Saat ini, misalnya, itu mungkin memerlukan penjabaran pesan transparan yang dapat diterapkan di seluruh organisasi untuk memenuhi kebutuhan akan keterbukaan dan kejelasan, sambil menggunakan pendengaran sosial untuk memantau perubahan pada sentimen pelanggan dan menyesuaikan komunikasi yang sesuai.

Dalam jangka panjang, implementasi serbaguna seperti itu akan membantu perusahaan memastikan mereka dapat menyempurnakan komunikasi saat krisis berkembang. Dengan terus-menerus mengumpulkan pembelajaran masa lalu dan wawasan real-time tentang apa yang dikatakan pelanggan di seluruh saluran media, perusahaan dapat menciptakan kumpulan pengetahuan yang terus-menerus menyegarkan yang memungkinkan mereka untuk terus memperbarui strategi mereka dan memastikan pesan selaras dengan apa yang diinginkan pelanggan mereka, tanpa kehilangan keasliannya.

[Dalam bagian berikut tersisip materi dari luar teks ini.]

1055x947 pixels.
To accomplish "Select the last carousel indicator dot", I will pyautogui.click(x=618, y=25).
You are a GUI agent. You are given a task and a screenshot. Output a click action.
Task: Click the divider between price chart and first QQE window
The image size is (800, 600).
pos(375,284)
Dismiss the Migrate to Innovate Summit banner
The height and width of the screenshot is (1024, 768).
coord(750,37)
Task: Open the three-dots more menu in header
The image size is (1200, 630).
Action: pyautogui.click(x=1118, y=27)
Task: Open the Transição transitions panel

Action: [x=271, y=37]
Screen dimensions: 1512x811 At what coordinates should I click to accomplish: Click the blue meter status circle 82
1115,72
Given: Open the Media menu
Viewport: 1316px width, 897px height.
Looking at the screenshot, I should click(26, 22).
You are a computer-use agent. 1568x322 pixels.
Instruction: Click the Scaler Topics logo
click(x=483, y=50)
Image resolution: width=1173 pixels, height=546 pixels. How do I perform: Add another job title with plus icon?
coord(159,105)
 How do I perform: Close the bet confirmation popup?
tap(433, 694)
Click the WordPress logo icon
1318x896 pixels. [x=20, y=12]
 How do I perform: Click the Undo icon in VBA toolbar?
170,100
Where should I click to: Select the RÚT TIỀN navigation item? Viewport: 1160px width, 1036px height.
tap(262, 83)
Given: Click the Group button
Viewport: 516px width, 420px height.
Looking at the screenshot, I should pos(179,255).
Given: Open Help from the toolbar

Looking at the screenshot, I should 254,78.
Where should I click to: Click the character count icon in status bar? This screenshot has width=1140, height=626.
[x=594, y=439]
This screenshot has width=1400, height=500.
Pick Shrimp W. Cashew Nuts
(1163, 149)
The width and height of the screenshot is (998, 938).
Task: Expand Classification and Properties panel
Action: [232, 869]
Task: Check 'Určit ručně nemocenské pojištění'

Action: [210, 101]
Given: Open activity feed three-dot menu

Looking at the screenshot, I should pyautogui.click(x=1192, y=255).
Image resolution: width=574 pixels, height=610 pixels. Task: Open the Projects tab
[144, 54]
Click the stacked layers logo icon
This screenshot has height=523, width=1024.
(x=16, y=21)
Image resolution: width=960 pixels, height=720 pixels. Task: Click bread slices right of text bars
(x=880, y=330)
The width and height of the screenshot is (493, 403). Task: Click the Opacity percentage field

Meskipun tergoda untuk tetap berpegang pada metode manajemen krisis yang telah dicoba dan diuji, standar penahanan sebelumnya tidak lagi berlaku. Pelanggan meminta perusahaan untuk tidak hanya memimpin dengan nilai-nilai mereka, tetapi juga hidup dengan prinsip-prinsip itu. Dengan mengkalibrasi ulang seputar etika inti, bersandar pada media yang diperoleh dan merangkul pedoman yang dapat disesuaikan, organisasi dapat menggunakan narasi yang jujur ​​​​dan gesit untuk membangun bisnis yang lebih kuat yang siap untuk pemulihan.

—Victoria Usher tampil sebagai panelis dalam acara virtual terbaru Sprinklr: 'Hentikan Kolaborasi dan Dengarkan: Manajemen Krisis tidak seperti dulu lagi.' Untuk mempelajari lebih lanjut tentang rekomendasi Victoria untuk manajemen krisis dan hubungan masyarakat, silakan mendaftar untuk menonton acara virtual ini.

Seorang mantan analis data dan CMO agensi, Victoria adalah pendiri GingerMay, firma PR B2B teknologi independen terkemuka yang bekerja dengan bisnis yang ingin meningkatkan reputasi dan kinerja komersial mereka dengan mengartikulasikan kecemerlangan mereka dengan jelas.